---------- Data supplied ----------
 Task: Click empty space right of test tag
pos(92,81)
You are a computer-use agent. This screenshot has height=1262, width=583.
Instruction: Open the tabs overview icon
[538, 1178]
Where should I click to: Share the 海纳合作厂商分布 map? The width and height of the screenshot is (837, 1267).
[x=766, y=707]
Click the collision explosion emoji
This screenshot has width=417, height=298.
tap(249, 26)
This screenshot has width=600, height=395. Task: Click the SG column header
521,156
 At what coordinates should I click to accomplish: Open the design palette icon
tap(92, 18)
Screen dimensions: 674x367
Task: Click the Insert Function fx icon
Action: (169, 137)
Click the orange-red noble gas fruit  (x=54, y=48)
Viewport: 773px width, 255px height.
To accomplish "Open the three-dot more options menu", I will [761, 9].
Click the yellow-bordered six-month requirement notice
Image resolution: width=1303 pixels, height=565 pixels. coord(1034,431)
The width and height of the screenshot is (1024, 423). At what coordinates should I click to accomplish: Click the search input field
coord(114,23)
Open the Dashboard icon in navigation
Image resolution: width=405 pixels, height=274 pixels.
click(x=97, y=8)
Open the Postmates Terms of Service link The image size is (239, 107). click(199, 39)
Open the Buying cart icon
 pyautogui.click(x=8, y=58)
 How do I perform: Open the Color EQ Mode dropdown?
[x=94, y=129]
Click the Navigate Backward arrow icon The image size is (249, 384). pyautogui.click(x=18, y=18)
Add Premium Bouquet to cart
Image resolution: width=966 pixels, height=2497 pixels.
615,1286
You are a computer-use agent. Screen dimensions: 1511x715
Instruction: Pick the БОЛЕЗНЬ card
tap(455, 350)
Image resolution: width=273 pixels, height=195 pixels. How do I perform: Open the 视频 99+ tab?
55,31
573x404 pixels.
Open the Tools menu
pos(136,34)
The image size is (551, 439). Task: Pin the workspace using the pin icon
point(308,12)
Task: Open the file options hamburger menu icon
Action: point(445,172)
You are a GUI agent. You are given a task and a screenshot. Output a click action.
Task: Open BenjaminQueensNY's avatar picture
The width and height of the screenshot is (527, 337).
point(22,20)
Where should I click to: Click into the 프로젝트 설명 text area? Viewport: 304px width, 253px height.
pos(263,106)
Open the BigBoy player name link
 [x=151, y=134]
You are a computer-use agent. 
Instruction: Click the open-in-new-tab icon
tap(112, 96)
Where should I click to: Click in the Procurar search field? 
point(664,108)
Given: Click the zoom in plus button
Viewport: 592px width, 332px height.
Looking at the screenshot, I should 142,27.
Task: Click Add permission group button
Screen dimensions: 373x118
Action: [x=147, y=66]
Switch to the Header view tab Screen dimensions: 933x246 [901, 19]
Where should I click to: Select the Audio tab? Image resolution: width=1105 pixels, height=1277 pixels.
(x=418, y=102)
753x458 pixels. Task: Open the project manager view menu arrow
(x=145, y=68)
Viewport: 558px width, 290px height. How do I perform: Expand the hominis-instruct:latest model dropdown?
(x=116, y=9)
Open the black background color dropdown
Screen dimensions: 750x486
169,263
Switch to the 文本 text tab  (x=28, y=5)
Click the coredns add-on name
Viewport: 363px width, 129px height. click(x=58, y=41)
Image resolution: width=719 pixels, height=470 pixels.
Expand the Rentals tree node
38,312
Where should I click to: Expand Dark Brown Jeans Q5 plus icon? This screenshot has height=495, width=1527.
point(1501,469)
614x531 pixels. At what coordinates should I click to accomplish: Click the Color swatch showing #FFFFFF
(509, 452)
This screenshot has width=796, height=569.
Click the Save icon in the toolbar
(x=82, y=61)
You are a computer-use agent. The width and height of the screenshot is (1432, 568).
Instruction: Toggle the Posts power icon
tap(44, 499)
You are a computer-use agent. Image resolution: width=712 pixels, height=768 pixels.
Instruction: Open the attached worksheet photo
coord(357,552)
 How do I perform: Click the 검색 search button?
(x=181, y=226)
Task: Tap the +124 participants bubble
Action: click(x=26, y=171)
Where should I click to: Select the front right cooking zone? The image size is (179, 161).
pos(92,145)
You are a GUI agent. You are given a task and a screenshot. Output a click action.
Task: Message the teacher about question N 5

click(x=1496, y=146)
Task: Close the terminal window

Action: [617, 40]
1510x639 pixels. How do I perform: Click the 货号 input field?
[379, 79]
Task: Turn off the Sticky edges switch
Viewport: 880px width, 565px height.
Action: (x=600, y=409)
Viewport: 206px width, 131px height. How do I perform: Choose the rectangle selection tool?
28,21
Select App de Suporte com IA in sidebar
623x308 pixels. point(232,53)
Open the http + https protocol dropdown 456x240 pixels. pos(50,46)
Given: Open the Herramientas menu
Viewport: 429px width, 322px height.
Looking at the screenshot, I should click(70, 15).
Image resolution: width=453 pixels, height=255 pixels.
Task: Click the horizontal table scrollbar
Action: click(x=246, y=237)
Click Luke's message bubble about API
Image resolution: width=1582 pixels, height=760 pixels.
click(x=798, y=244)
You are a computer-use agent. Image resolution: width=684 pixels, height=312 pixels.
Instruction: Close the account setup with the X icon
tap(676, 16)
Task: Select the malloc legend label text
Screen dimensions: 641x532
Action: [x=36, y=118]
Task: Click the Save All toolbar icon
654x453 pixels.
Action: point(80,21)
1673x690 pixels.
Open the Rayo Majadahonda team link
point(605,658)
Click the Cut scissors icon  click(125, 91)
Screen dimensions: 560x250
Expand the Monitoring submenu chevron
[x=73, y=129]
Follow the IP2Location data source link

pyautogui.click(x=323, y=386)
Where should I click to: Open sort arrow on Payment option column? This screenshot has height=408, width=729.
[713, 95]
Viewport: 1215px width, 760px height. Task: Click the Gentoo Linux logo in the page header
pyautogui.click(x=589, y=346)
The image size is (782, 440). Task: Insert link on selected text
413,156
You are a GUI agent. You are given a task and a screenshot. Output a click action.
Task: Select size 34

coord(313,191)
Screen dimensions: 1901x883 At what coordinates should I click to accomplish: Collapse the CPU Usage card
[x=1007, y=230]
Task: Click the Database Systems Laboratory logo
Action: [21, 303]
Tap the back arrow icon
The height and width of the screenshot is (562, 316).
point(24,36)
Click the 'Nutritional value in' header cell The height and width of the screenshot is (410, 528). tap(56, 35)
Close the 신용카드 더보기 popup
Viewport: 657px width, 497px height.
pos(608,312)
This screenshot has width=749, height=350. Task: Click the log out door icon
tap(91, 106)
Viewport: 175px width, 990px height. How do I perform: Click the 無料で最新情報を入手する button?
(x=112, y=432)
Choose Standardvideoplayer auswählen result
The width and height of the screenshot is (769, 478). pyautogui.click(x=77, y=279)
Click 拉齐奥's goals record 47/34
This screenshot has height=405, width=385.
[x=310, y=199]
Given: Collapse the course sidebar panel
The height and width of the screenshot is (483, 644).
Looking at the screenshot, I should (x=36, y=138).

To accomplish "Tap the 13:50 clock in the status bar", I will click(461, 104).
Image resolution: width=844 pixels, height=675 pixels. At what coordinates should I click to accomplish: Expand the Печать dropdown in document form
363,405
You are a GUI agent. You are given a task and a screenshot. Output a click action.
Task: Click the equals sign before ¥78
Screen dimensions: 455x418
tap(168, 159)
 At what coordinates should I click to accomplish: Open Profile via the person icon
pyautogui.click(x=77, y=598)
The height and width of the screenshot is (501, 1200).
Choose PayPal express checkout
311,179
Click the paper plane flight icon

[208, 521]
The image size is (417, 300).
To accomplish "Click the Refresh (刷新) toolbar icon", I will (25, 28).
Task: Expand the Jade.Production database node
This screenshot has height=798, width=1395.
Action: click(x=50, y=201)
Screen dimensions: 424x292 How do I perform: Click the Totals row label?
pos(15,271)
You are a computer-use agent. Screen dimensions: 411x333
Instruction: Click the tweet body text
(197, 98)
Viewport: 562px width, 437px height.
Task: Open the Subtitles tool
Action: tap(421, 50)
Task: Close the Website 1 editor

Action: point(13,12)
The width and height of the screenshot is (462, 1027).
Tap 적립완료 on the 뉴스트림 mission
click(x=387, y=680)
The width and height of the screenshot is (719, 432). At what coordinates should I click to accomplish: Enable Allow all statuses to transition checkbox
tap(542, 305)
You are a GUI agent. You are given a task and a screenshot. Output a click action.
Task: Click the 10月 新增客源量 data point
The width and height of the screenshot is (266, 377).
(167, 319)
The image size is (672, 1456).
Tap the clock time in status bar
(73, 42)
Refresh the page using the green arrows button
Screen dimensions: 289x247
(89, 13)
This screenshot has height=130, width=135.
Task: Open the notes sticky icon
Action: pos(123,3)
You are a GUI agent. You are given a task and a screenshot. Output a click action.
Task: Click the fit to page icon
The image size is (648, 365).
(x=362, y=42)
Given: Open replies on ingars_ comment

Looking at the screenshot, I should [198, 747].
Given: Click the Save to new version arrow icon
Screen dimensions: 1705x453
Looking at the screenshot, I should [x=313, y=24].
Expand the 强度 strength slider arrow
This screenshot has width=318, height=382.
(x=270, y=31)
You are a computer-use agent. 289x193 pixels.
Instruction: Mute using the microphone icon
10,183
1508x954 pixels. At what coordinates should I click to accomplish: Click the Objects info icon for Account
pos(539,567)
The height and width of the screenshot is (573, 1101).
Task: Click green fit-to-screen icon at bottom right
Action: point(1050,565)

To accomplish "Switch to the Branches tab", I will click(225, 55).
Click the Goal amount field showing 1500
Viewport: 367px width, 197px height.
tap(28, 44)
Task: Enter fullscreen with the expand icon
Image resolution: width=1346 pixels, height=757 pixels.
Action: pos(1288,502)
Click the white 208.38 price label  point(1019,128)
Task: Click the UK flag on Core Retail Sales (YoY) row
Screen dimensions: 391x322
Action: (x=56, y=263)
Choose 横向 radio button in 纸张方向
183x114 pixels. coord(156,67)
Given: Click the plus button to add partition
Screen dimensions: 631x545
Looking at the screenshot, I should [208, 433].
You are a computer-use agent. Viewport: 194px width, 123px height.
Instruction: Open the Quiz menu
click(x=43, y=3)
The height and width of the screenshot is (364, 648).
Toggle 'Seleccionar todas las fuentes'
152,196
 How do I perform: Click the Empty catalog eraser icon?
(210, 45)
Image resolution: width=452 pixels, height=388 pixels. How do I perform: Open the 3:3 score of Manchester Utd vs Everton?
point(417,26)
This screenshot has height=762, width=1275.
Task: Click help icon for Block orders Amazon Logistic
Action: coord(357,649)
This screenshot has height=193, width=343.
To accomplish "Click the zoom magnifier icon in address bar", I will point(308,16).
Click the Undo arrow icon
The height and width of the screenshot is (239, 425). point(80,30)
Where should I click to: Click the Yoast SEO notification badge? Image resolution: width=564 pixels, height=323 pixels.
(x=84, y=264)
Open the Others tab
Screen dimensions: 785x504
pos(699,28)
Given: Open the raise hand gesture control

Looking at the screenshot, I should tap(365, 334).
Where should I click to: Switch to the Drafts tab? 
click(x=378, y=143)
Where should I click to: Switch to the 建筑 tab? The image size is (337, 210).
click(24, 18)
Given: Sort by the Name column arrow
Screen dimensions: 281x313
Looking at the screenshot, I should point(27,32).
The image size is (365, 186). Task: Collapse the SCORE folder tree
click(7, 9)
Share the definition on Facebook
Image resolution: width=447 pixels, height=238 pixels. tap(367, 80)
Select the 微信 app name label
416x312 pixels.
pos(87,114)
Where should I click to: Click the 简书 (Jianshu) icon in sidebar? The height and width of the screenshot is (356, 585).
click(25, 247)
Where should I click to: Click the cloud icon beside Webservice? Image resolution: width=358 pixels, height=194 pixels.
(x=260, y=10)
----------
## Requirement
Copy the stretch of the records above that runs from the line with "Instruction: Close the" through the line with "Screen dimensions: 560x250". Both end lines belong in the copy, and nothing else does.

## Result
Instruction: Close the account setup with the X icon
tap(676, 16)
Task: Select the malloc legend label text
Screen dimensions: 641x532
Action: [x=36, y=118]
Task: Click the Save All toolbar icon
654x453 pixels.
Action: point(80,21)
1673x690 pixels.
Open the Rayo Majadahonda team link
point(605,658)
Click the Cut scissors icon  click(125, 91)
Screen dimensions: 560x250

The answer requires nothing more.